Growing Stages NLP is a talking therapy that I love because it is constructive, to the point, gets results quickly, and leaves us feeling more resourced and in control. No endless sessions hashing out old wounds. Just friendly, direct, resourceful change.
As an ex teacher and mum, I know how children's behaviour can be affected by anxiety. The skills and techniques I bring to helping kids deal with what is going on, will allow them to let go of their anxiety and be free to be themselves - happy, confident, and in control.
Our brains are constantly developing new connections and pathways. Sometimes old habits, beliefs and experiences get in the way of new and constructive ways of thinking. Instead of leaving all this up to your sub-conscious, we can take control and utilise our consciousness to develop connections that serve us well and get the results we want. We can develop mental skills that work.
NLP is a person centred and brief intervention modality, placing you at the centre of your own change and development. It utilises methods that enhance cognitive defusion, an important part of Acceptance and Commitment Therapy (ACT) which is widely used as an effective and proven talking therapy. My methods draw on a rich kete of wellbeing and pyschological interventions that enhance your ability to be your best self more often. Sessions are interesting, thought provoking, generally fun, and challenging. We tackle some big issues that often get in the way, allowing you to take what you need for lasting change.
Due to my workload at school, I can only make Wednesdays available for private clients.
Please use the red button on the bottom right of the page to book, or email me if you would like to discuss any aspect of my service.

anna@change.net.nz

NLP builds great communication strategies

Building Effective Rapport

When two people are ‘out of sync’ their relationship is going nowhere fast. There is no way you can effectively influence someone to cooperate or change their behaviour when they do not feel as if they are in any way connected or understood. In this course you can learn how to quickly build a connection that opens the door to constructive and meaningful engagement.

Problem Ownership

It can be very frustrating when you feel as though you are trying to help others and they are not responding or you are asserting your needs and no-one seems to care. Learn to work out who has the problem and who needs to be involved in rectifying it. You will also learn to identify the roadblocks we often employ when frustration has kicked in, so that you can avoid these futile and often damaging remarks.

Listening Skills

Often we mistake helping for fixing. When we constantly fix others problems we create dependency and helplessness. Enabling others to work through their own issues and come to useful and constructive solutions for themselves is empowering for both parties. You will learn how to listen and engage in a way that reflects back to the speaker, allowing them to hear and work through their own problems, building logical problem solving strategies, and building confidence and self-esteem.

Resolving Conflict

Delivering the Message When we are not happy about something someone else is doing, it can often be frustrating and even futile to try and get the other person to change. It can feel as if we are banging our head against a brick wall, and if we do bring it up we risk upsetting the other person and damaging our relationship. In this session we will understand what it means to convey our message in a way that it can be received openly and without judgement. We will then go on to explore how we can maximise the chances of resolving the problem and preserving the relationship. When we do this we not only create a good chance that our problem will resolve but we model useful ways for the other person to get their grievances solved as well.

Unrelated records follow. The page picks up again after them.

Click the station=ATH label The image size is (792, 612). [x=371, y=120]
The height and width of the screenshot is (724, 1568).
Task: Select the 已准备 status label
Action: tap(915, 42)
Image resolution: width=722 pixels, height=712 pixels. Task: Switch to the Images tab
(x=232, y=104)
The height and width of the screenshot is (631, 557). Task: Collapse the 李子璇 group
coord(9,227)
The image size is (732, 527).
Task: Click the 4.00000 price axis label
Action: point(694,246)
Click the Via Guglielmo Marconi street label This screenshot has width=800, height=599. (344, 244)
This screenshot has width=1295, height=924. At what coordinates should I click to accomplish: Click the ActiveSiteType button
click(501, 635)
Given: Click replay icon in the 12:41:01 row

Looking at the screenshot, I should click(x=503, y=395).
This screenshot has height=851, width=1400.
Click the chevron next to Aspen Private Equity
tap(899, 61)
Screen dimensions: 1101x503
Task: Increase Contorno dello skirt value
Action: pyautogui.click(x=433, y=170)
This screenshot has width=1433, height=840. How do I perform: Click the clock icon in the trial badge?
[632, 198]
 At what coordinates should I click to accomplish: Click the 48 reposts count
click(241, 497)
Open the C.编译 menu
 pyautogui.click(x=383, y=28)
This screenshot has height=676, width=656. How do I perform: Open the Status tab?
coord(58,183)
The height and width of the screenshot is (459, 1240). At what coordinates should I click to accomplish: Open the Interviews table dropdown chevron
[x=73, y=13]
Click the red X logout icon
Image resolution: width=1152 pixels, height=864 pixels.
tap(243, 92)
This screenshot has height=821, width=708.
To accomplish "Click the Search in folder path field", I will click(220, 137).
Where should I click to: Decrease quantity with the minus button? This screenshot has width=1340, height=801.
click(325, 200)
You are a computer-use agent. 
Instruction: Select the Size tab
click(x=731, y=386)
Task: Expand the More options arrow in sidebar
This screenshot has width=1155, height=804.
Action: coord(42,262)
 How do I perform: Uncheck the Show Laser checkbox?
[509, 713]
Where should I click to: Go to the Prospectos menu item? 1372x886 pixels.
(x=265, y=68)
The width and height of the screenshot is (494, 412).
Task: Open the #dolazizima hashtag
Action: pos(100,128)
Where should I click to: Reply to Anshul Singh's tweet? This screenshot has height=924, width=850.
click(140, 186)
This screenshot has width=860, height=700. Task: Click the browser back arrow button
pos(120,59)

Win-win Conflict Resolution

When two people have a problem involving each other we often go for a compromise. This can just leave either or both parties feeling as if they gave up something and often leads to feelings of resentment and a breakdown in the relationship. In this session we determine what needs or values are involved and we learn a process to work through that enables both parties to have their needs met in a way that leaves them feeling satisfied with the outcome and open to their future relationship.